━━━ Dataset records
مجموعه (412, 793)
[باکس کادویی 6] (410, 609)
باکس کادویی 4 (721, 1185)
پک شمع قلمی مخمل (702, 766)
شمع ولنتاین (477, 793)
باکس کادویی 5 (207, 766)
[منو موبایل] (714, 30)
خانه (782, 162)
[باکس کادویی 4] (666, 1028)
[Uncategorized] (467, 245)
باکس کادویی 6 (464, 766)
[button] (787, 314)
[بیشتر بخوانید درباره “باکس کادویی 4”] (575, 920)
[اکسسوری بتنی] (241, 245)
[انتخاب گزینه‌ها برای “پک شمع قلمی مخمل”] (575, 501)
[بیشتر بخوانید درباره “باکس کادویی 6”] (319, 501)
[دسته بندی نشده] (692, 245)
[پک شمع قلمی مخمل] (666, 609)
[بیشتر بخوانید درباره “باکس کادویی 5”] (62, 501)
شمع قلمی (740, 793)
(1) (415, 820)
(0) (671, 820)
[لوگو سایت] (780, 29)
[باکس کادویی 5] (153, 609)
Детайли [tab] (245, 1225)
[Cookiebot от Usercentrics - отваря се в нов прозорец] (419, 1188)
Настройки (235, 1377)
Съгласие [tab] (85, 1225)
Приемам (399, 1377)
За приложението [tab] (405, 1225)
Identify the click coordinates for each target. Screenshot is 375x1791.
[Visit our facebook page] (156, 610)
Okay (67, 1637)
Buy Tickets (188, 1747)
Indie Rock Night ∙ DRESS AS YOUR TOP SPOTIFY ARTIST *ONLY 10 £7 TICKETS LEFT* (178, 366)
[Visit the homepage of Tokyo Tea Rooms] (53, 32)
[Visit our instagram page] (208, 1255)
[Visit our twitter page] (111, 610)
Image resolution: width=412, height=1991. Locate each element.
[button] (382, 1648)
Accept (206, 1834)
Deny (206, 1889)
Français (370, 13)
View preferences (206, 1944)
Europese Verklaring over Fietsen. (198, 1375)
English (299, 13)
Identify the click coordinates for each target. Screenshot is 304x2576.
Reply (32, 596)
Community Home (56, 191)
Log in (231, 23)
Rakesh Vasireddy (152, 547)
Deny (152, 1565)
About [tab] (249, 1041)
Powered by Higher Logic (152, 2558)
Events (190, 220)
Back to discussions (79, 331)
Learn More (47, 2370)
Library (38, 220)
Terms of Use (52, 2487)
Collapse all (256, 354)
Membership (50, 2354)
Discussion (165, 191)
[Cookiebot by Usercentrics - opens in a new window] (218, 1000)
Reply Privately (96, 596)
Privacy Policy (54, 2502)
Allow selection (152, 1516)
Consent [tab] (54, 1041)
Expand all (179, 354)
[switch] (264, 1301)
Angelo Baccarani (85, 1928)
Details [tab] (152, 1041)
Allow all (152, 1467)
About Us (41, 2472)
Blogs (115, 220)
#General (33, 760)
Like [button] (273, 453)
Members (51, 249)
━━━━━━
The line containing "Rakesh Vasireddy (152, 547)" marks the end. Please print exactly every line from the top of the data to it, both included, and nothing more.

__Answer to the problem__.
مجموعه (412, 793)
[باکس کادویی 6] (410, 609)
باکس کادویی 4 (721, 1185)
پک شمع قلمی مخمل (702, 766)
شمع ولنتاین (477, 793)
باکس کادویی 5 (207, 766)
[منو موبایل] (714, 30)
خانه (782, 162)
[باکس کادویی 4] (666, 1028)
[Uncategorized] (467, 245)
باکس کادویی 6 (464, 766)
[button] (787, 314)
[بیشتر بخوانید درباره “باکس کادویی 4”] (575, 920)
[اکسسوری بتنی] (241, 245)
[انتخاب گزینه‌ها برای “پک شمع قلمی مخمل”] (575, 501)
[بیشتر بخوانید درباره “باکس کادویی 6”] (319, 501)
[دسته بندی نشده] (692, 245)
[پک شمع قلمی مخمل] (666, 609)
[بیشتر بخوانید درباره “باکس کادویی 5”] (62, 501)
شمع قلمی (740, 793)
(1) (415, 820)
(0) (671, 820)
[لوگو سایت] (780, 29)
[باکس کادویی 5] (153, 609)
Детайли [tab] (245, 1225)
[Cookiebot от Usercentrics - отваря се в нов прозорец] (419, 1188)
Настройки (235, 1377)
Съгласие [tab] (85, 1225)
Приемам (399, 1377)
За приложението [tab] (405, 1225)
Identify the click coordinates for each target. Screenshot is 375x1791.
[Visit our facebook page] (156, 610)
Okay (67, 1637)
Buy Tickets (188, 1747)
Indie Rock Night ∙ DRESS AS YOUR TOP SPOTIFY ARTIST *ONLY 10 £7 TICKETS LEFT* (178, 366)
[Visit the homepage of Tokyo Tea Rooms] (53, 32)
[Visit our instagram page] (208, 1255)
[Visit our twitter page] (111, 610)
Image resolution: width=412, height=1991. Locate each element.
[button] (382, 1648)
Accept (206, 1834)
Deny (206, 1889)
Français (370, 13)
View preferences (206, 1944)
Europese Verklaring over Fietsen. (198, 1375)
English (299, 13)
Identify the click coordinates for each target. Screenshot is 304x2576.
Reply (32, 596)
Community Home (56, 191)
Log in (231, 23)
Rakesh Vasireddy (152, 547)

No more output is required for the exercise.